If we took as much time in the day to tend to these natural systems as we took in front of the mirror using the ingredients they produce, could we ensure their sustainability for the future?
Some brands believe adding such consideration to a beauty routine can make it a ritual; a meaningful practice that redefines the way we think about make-up so that the environment benefits as well.
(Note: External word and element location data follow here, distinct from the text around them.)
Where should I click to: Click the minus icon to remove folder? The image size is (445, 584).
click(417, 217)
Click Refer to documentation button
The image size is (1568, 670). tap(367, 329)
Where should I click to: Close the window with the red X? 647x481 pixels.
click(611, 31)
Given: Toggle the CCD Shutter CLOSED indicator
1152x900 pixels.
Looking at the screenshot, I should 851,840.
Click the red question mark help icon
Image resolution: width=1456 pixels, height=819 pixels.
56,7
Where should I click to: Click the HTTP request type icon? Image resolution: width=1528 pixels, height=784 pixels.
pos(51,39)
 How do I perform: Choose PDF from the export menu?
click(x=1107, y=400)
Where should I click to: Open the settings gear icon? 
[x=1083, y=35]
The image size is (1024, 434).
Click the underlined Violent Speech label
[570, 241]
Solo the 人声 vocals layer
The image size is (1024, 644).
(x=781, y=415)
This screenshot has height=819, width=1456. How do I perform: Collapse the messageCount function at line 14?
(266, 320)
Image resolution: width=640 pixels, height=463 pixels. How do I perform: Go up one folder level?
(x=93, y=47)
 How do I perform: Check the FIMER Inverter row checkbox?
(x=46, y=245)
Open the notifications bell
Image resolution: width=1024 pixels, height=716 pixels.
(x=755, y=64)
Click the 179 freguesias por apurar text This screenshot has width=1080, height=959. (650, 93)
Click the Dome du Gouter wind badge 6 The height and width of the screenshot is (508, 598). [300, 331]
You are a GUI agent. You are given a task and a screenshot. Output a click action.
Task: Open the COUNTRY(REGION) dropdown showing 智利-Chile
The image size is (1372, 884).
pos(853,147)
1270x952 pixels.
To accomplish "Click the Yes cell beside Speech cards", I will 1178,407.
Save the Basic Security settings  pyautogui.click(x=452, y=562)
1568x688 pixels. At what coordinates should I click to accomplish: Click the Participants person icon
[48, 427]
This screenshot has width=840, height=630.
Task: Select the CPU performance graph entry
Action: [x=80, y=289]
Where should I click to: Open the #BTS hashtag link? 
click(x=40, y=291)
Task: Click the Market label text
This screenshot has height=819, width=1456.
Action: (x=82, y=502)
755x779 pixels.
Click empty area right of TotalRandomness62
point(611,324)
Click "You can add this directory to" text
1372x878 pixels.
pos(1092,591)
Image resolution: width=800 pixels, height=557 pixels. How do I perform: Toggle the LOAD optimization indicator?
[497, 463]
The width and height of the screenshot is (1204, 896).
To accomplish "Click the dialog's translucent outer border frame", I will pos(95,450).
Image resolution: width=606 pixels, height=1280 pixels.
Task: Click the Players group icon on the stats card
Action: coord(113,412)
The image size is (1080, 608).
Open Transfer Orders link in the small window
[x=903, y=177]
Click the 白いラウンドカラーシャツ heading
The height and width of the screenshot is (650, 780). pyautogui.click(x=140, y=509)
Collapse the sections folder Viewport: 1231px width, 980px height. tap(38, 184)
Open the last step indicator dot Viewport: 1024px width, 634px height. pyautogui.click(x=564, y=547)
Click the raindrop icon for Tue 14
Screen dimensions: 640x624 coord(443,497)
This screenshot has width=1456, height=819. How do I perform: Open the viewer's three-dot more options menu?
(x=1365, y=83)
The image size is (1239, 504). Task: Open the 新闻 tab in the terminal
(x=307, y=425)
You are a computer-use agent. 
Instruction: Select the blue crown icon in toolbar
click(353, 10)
Here are a handful of the most inspiring brands from around the world, working to change the beauty industry from the inside out.
They are seek to re-write every step of the beauty system, from the environment that produces the ingredients to the communities where they’re farmed, to us as consumers and back again to the soil.
Natural brands are making beauty bio
For the most part, these natural brands beautify the product cycle by being smart about packaging, using either compostable or biodegradable materials. And there is a difference between the two.
Compostable materials can be decomposed at home, and can benefit the soil in your garden.
Though biodegradable packaging doesn’t add nutrients to the soil it is better than the plastic alternatives that will hang around for hundreds of years in landfill or in the sea.
Depending on where you live and what recycling facilities you have access to, biodegradable packaging such as cardboard can be broken down quickly in commercial waste facilities. Check your local council or borough’s website.
Biodegradable packaging in the beauty industry
Here are a few steps you can take to make sure you’re dealing with packaging that is as green as the eco powder:
- It’s important not to get ‘greenwashed’ by recycling claims so do a little bit of research.
- If you’ve purchased something in compostable packaging, make sure you actually compost it.
- Check if the packaging can be composted at home or if it has to go to an industrial composter.
- It’s best to put biodegradable packaging in your recycling and let the council take care of it.
- Of course, some packaging can be avoided altogether and you shouldn’t be afraid to ask about the packaging on your favourite products.
On this last point, brands like Elate (mentioned below) are happy to accommodate those with a plastic free lifestyle with their postage. As many eco-conscious beauty brands only have online stores, this global selection might also help you to consider shipping distances.
1. Seed Phytonutrients
The tour begins with an absolutely amazing brand called Seed Phytonutrients. It’s an incubator project from the US beauty giant L’Oreal. Their packaging is made at the Ecologic factory.
What makes Seed Phytonutrients a great natural beauty brand?
Its shower-friendly paper bottle is made from a 100% recycled material.
Seed take newspaper, paper bits, cardboard, etc and grind them up to create what is essentially paper mush. The paper mush then transforms into beautiful, recycled packaging.
Their partners at TerraCycle have ensured that everything from Seed’s bottle to their pump can be recycled, making for a zero-waste situation. The natural beauty brilliance doesn’t stop there.
Together with Hudson Valley Seed Company, they have developed a little surprise inside their paper bottles. After you’ve used up all of the product in your bottle, crack it open to discover a beautifully-designed packet containing a range of heirloom herb seeds that can be grown in your garden or on your windowsill.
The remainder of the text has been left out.